Emma Kate & Co.

Beauty. Fashion. Lifestyle.

Wednesday, 6 May 2015

Understanding AHAs

Much like feminism and Kylie Jenner's lips, AHAs seem to be 'the thing' these days - the bees knees, the cat's pyjamas. And similarly to such crazes, they seem to be causing a lot of confusion. How DOES  the youngest Jenner get her perfect pout? And what does AHA even mean?



AHA stands for Alpha Hydroxy Acid. As soon as I hear the word acid, I can't help thinking that maybe it's something I shouldn't be slathering all over my face. However there's no need to fear. In simple terms they're basically chemical exfoliants. This means that instead of scrubbing away at your face until it's red raw, you can use an alpha hydroxy acid. AHAs loosen the bonds on dead skin cells, removing them to reveal the bright healthy skin underneath. 
As a result of this they can reduce acne scarring and other signs of hyper-pigmentation such as sun damage. 

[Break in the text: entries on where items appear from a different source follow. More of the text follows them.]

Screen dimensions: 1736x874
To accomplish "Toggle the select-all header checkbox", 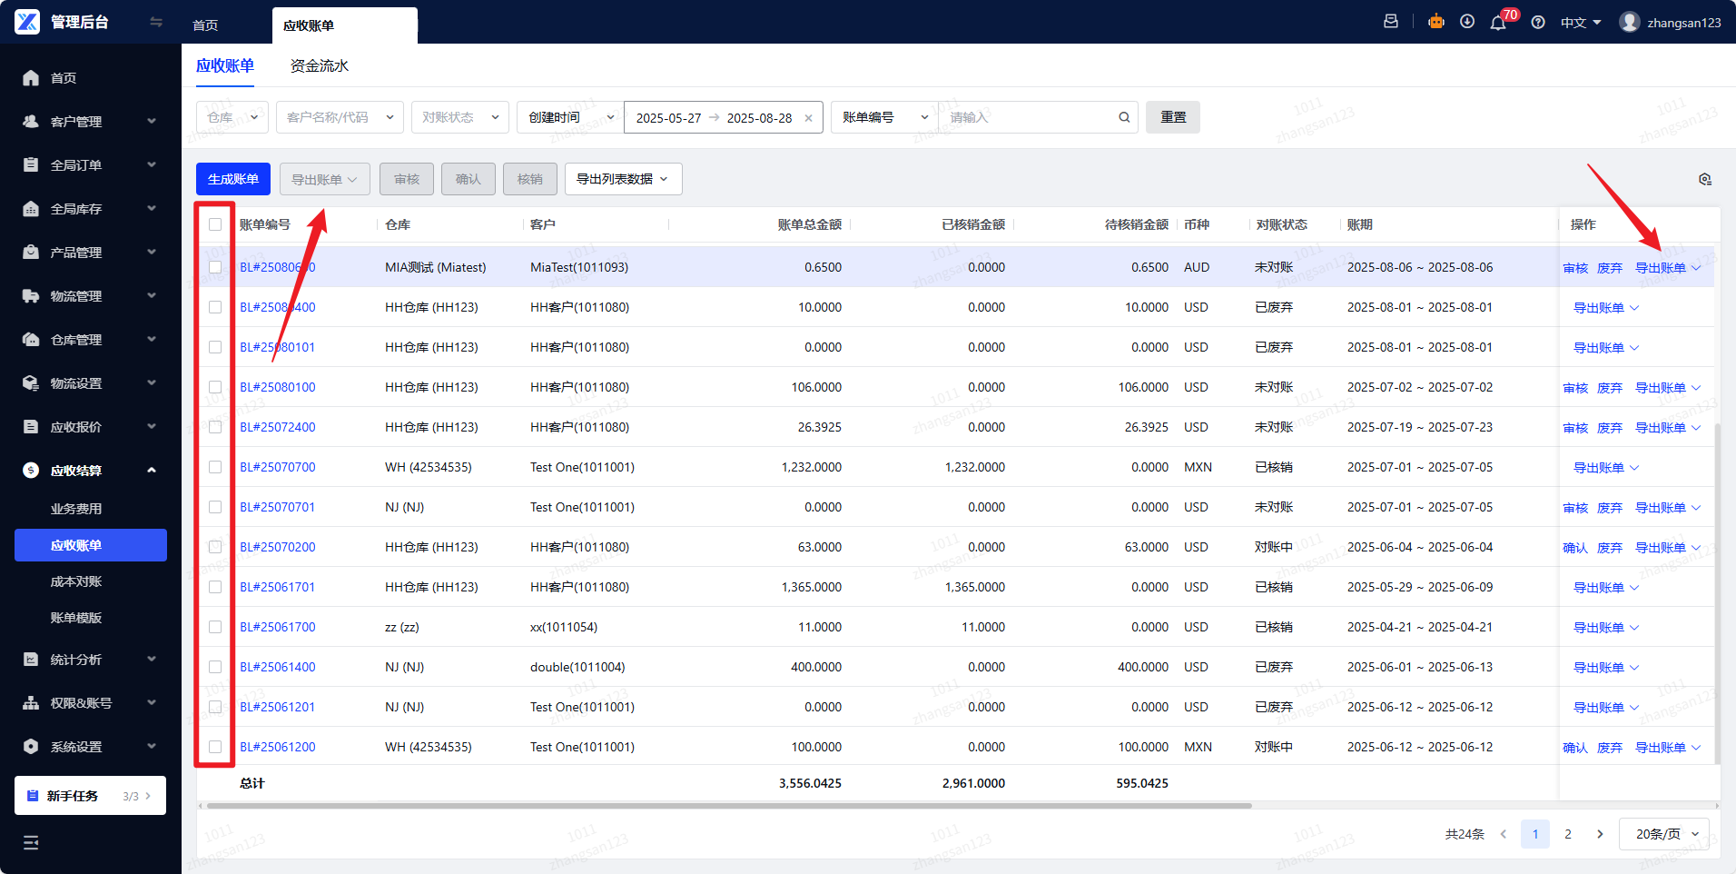I will pyautogui.click(x=215, y=224).
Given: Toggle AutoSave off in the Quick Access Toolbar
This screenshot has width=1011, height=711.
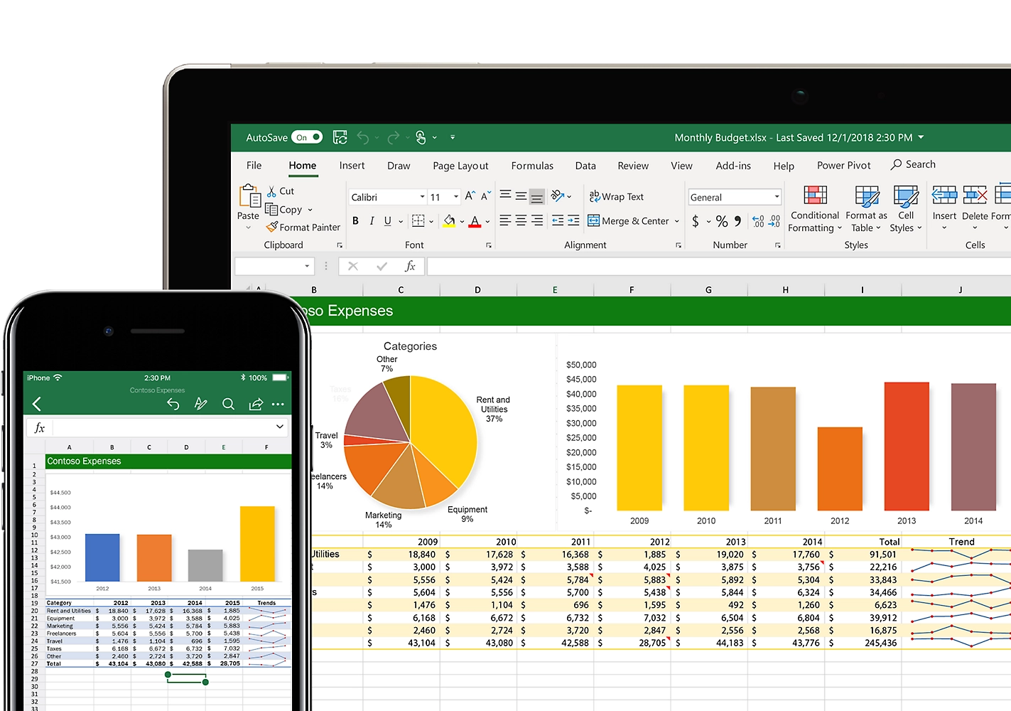Looking at the screenshot, I should point(306,137).
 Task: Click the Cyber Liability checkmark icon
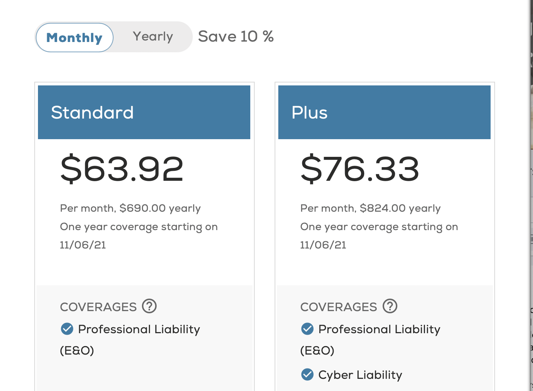point(307,374)
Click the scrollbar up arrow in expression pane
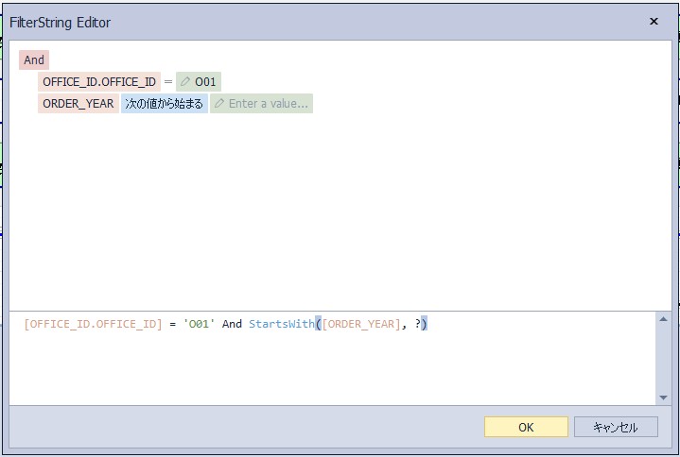Image resolution: width=680 pixels, height=457 pixels. (x=663, y=320)
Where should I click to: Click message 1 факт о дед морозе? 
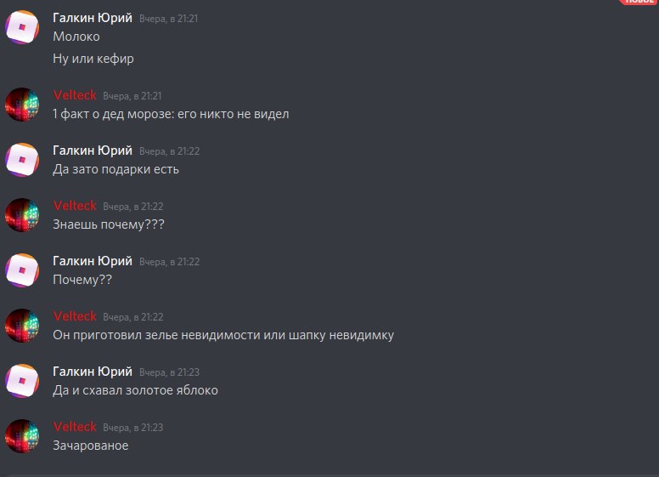[171, 114]
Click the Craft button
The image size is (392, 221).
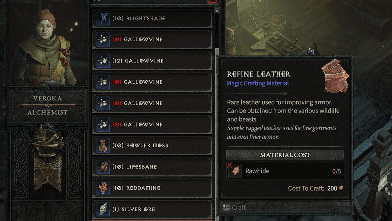tap(285, 207)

The two most common types of AHAs are:

1) Glycolic 

This is found in sugar canes and is incredibly common in skincare products. It's molecules are the smallest and so are able to penetrate the skin quicker. Pixi Glow Tonic and Alpha H Liquid Gold both contain glycolic acid. 

2) Lactic

Lactic acid is the second most common and is found in sour milk (bit odd I know). This is considered to be slightly gentler than glycolic.

However other types include citric (from citric fruits), malic (from apples) and tartaric (from grapes). 

It is very important to be aware that skin can become irritated from AHAs and so they should only be introduced slowly into your routine. They can also cause sensitivity to the sun. This means that it is essential to protect your skin with an SPF when using such products in order to reduce sun damage. If you don't, you are ultimately doing more bad than good as UV rays account for a whopping 80% of skin ageing.